Task - Return, in their exact form, the lines that lie between the start of the data below and the line containing "Tap the gold coin icon in bottom bar", with both ends included.

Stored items
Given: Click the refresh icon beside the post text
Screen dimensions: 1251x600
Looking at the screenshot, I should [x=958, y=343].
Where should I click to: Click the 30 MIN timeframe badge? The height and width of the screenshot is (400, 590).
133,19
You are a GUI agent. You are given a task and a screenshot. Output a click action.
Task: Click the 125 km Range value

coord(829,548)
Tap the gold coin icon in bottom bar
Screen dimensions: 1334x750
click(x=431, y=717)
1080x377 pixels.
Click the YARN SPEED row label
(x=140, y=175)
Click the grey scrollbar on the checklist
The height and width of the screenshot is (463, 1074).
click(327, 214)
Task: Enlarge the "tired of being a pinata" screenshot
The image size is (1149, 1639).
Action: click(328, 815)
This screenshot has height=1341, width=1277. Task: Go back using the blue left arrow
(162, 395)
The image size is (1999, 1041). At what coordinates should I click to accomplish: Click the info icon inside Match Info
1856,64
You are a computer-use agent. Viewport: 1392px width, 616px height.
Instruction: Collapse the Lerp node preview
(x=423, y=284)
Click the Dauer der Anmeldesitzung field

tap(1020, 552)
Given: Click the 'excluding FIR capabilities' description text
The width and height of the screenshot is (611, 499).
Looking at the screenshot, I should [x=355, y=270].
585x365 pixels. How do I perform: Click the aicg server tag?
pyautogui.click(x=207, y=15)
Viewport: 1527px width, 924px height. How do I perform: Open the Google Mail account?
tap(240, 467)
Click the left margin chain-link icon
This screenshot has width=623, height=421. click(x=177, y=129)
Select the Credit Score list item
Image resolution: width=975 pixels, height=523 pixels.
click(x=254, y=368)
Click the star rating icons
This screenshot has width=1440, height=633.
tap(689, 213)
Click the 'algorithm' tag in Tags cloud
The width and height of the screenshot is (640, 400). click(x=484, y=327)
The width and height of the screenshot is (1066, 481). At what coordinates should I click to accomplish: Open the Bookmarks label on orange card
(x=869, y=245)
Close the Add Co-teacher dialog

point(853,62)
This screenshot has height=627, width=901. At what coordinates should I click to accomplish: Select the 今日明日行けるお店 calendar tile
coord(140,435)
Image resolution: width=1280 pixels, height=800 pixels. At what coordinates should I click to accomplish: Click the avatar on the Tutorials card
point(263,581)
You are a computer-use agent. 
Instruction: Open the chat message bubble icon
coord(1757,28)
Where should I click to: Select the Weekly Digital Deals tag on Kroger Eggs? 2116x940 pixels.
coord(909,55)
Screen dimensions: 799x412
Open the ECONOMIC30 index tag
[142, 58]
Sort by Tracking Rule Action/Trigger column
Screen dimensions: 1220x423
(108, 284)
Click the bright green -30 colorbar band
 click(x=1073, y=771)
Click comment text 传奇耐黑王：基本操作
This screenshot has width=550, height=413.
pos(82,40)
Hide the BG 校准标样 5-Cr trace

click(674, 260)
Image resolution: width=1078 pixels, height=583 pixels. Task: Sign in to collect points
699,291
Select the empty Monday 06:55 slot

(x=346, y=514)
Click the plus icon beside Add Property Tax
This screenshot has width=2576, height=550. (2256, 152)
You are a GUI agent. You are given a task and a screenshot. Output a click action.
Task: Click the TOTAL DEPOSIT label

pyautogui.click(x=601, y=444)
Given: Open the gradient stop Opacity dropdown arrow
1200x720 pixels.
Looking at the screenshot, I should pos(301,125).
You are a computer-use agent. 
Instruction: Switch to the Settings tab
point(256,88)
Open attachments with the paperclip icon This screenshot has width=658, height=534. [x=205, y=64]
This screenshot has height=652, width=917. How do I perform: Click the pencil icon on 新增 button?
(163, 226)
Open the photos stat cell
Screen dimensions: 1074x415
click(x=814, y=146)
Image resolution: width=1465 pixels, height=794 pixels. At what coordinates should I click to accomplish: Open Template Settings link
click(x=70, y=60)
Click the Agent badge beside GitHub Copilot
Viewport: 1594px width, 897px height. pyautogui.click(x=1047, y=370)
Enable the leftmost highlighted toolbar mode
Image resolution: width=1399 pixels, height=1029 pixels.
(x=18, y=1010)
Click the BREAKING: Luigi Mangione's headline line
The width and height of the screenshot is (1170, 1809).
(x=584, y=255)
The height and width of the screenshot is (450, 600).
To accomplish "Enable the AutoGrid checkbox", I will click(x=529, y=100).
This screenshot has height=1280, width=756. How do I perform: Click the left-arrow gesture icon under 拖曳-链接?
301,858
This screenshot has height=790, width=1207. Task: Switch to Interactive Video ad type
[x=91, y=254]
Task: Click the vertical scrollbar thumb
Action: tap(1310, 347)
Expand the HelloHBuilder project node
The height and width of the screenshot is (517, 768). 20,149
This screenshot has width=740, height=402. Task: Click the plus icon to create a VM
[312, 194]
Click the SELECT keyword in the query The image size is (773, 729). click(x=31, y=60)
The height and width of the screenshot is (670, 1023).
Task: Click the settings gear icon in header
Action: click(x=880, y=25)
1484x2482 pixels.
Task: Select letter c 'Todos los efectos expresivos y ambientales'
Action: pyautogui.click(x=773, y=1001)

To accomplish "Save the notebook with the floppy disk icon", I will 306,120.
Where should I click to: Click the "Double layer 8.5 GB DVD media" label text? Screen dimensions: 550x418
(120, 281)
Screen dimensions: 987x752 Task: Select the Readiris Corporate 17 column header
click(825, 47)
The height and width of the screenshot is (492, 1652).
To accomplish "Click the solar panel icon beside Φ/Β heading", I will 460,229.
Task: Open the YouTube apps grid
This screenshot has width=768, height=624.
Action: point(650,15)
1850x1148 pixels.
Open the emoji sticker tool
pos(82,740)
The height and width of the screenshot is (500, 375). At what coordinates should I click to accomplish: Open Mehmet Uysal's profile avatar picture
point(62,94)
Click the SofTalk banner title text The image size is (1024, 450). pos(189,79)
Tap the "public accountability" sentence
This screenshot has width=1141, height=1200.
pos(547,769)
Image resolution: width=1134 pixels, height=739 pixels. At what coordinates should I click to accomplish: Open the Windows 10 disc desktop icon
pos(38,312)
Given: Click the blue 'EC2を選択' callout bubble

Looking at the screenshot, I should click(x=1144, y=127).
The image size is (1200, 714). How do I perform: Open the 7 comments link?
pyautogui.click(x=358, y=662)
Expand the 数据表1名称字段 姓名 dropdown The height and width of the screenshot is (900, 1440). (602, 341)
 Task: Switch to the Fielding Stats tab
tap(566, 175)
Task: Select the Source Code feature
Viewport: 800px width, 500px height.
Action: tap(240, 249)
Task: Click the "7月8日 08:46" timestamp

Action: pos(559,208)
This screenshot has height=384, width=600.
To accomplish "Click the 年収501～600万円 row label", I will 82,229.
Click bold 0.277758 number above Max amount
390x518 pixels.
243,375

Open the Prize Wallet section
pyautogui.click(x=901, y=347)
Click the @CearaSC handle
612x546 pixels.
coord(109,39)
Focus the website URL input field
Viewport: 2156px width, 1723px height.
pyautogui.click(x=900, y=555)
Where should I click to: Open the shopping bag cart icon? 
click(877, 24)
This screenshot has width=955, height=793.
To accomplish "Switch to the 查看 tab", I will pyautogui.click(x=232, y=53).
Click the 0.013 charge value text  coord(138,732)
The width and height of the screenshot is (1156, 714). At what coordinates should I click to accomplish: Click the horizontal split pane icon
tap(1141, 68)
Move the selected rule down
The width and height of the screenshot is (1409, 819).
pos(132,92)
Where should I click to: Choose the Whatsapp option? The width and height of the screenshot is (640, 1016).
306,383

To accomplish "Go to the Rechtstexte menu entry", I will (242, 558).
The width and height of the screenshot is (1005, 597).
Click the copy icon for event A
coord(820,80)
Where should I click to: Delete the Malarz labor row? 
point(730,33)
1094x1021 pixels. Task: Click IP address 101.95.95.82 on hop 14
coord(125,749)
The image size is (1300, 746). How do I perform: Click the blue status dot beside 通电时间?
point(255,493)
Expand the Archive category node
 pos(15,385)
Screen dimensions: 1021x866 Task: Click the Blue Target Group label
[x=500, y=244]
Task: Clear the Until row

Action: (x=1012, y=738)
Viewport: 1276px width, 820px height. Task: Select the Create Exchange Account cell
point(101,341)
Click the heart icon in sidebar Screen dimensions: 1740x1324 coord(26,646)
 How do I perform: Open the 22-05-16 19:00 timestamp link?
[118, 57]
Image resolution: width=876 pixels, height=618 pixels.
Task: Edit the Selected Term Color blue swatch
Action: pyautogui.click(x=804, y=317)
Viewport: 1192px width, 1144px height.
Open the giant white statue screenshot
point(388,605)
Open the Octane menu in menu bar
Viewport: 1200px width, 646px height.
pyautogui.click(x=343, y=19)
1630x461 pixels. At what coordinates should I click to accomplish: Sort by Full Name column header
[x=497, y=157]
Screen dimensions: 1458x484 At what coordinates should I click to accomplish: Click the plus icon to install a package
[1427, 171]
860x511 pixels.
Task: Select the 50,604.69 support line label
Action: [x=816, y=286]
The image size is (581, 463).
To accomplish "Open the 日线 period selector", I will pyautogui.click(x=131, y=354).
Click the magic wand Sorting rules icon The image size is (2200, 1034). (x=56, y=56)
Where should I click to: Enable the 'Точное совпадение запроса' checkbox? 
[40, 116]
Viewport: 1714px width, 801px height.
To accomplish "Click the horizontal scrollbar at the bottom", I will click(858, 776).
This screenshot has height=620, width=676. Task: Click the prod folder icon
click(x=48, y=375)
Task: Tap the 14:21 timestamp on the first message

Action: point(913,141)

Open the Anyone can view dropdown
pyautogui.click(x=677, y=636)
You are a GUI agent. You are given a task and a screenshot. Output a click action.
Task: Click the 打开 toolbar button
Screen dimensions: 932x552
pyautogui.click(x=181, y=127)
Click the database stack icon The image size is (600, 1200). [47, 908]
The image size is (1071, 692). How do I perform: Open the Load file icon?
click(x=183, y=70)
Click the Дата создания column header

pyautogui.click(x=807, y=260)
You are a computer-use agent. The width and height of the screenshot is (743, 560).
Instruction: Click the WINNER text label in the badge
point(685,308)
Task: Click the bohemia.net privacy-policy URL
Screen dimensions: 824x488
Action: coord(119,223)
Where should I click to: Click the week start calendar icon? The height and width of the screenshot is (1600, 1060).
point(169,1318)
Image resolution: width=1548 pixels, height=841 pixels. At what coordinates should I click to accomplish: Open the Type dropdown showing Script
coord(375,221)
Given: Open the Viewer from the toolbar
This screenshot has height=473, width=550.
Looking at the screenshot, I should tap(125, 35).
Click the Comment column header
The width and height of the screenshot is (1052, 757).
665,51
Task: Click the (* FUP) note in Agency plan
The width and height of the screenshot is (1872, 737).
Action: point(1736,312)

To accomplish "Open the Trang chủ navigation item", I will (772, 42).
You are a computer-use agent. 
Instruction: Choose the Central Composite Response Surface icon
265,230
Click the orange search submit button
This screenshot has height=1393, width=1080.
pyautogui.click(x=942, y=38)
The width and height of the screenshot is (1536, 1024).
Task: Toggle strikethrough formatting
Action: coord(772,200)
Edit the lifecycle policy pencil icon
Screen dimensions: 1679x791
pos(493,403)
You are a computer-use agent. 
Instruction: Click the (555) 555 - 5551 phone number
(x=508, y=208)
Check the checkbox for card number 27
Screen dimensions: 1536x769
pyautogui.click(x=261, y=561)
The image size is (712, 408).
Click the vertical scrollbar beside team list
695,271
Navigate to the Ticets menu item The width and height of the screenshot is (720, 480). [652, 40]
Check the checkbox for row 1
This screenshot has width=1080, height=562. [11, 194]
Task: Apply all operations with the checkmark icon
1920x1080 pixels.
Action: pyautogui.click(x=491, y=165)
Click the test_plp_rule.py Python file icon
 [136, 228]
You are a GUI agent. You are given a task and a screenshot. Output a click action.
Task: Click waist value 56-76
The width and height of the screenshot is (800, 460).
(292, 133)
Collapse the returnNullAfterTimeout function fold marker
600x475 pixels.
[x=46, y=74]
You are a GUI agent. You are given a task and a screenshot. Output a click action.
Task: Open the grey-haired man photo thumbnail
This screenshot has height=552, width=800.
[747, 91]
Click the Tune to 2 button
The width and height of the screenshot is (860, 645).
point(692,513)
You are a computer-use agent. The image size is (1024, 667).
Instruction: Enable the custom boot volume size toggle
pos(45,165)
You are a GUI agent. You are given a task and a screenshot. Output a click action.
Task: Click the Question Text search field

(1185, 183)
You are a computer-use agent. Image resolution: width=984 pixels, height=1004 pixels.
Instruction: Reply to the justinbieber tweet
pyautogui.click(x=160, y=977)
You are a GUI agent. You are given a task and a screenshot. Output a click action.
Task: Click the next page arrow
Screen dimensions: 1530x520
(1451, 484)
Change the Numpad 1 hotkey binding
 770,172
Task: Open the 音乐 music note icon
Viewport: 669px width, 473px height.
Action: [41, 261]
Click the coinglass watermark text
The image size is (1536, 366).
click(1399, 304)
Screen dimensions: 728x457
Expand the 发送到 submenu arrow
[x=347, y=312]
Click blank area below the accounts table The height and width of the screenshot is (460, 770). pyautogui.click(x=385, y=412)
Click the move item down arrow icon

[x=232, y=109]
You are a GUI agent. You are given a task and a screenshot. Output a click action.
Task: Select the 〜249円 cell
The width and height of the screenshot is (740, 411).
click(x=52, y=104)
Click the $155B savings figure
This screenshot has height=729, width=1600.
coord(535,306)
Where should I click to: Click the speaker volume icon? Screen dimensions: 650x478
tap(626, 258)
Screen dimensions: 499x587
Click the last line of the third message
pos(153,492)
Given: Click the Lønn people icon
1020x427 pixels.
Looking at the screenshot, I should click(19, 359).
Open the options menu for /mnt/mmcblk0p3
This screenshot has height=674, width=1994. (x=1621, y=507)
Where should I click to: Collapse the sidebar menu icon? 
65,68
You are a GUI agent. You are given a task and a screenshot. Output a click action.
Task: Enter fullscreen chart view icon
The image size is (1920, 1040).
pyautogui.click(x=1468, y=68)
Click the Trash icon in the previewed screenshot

Task solution -
Given: Click the refresh icon beside the post text
Screen dimensions: 1251x600
Looking at the screenshot, I should [x=958, y=343].
Where should I click to: Click the 30 MIN timeframe badge? The height and width of the screenshot is (400, 590).
133,19
You are a GUI agent. You are given a task and a screenshot. Output a click action.
Task: Click the 125 km Range value

coord(829,548)
Tap the gold coin icon in bottom bar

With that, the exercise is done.